HA The backup firewall is not accessible (check user credentials)

Started by Fauconjeff, April 17, 2025, 07:20:29 PM

Previous topic - Next topic
Hi, I have problem with HA sync between my 25.1.5_5 firewalls. When i go to System-HA-Status, it hangs there for 30 secs, then say Check user credentials.

I know the credentials is good.
Listen interfaces is set to all
There is no port in the Synchronize Config box. Just IP
Both Replication interface are connected to a dedicated port with a cross-over cable (no switch)
I have a firewall rule to allow * because it's directly connected.
When i open the Firewall Live view on a second browser tab, i can't see any traffic when i click on Status (in HA section where the error appear)

But, if i connect to the primary FW through SSH and issue the command: /usr/local/etc/rc.filter_synchronize there is no error, sync is working, and i can see Replication traffic on the Firewall Live View.

Looks like something is broken on the web interface.

I have another pair of OpnSense with the same version, same HA config and it's working fine.
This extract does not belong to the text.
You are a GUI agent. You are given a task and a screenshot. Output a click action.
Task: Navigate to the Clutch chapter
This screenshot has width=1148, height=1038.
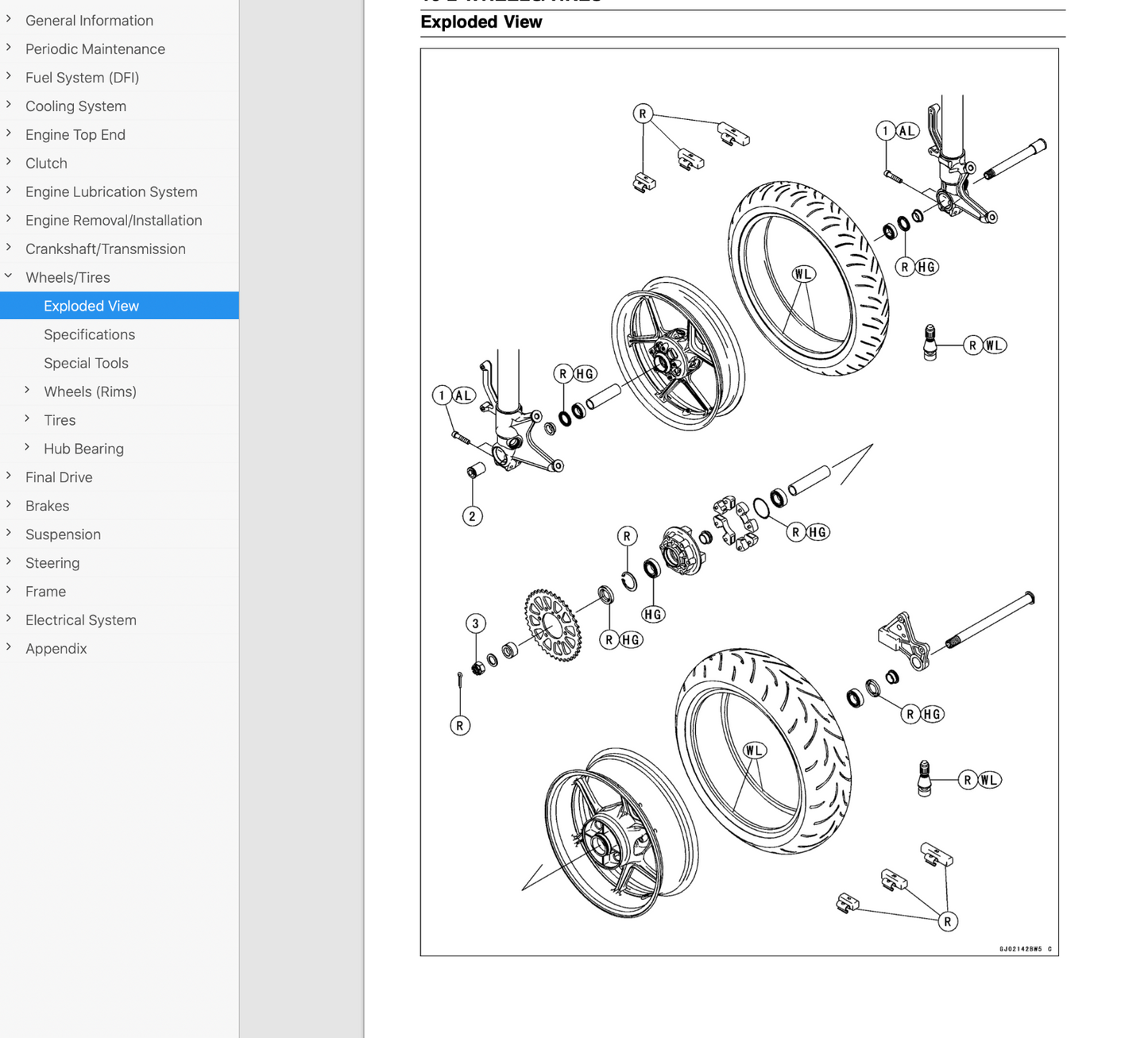[46, 164]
I also have 2 HA setups, and in both this works just fine as it always did.

I did just re-check and I see that the status is only available on the primary system. But on the backup systems the messages "The backup firewall is not accessible (check user credentials)." is displayed. But this makes sense, as on the backup system in the Settings everything below "Configuration Synchronization Settings (XMLRPC Sync)" is empty.

I have the same issue on 2 business edition firewalls. They were upgraded to 25.4 last week and since then the primary firewall displays "backup firewall unavailable (check user creds)". HA sync worked prior to the upgrade - I did one the same day, before upgrading. I have manually reset all passwords on both firewalls and it's made no difference, and as per the OP the rc.filter_synchronize script from the command line works fine.

tcpdump on either firewall (tcpdump -i igb0 port 443) shows no packets when clicking System -> High Availability -> Status, however plenty of PFSYNC traffic is visible when running tcpdump without the port specification. I can curl https://ha-peer-ip-address/ with no issues from the CLI.

I may have to clarify my wording, as I suspect that there the issue may be.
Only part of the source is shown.